TASK BRIEF: From the data below, return the exact lines starting at the line containing "BRASIL (565, 144)" and ending at the line containing "Ciclone extratropical deve", both included, and nothing else.

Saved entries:
==================================================

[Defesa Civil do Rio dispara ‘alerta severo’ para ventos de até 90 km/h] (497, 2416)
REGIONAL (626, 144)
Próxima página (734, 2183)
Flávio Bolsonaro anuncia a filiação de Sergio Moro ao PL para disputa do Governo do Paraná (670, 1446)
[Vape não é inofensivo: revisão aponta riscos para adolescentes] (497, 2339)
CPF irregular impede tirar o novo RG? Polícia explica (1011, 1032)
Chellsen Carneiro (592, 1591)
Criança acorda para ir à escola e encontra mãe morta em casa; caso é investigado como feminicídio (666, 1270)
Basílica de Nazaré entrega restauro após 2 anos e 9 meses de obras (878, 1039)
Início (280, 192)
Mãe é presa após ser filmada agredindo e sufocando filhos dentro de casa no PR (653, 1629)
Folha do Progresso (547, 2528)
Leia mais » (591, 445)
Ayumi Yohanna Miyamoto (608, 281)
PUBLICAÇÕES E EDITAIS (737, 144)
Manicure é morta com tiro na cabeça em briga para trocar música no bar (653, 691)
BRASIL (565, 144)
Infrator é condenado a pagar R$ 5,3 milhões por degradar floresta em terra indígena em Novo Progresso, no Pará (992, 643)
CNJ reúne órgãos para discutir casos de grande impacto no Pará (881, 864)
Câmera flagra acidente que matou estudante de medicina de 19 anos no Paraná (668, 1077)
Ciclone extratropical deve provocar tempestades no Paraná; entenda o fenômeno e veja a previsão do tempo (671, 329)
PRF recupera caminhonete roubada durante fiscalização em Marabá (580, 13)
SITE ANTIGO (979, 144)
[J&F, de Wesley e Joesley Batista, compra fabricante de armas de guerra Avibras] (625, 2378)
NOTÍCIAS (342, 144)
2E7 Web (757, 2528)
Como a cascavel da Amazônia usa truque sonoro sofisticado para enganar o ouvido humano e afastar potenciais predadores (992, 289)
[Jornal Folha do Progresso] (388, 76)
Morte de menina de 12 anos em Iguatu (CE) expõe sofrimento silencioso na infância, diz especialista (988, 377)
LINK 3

==================================================

EXERCISE ANSWER:
BRASIL (565, 144)
Infrator é condenado a pagar R$ 5,3 milhões por degradar floresta em terra indígena em Novo Progresso, no Pará (992, 643)
CNJ reúne órgãos para discutir casos de grande impacto no Pará (881, 864)
Câmera flagra acidente que matou estudante de medicina de 19 anos no Paraná (668, 1077)
Ciclone extratropical deve provocar tempestades no Paraná; entenda o fenômeno e veja a previsão do tempo (671, 329)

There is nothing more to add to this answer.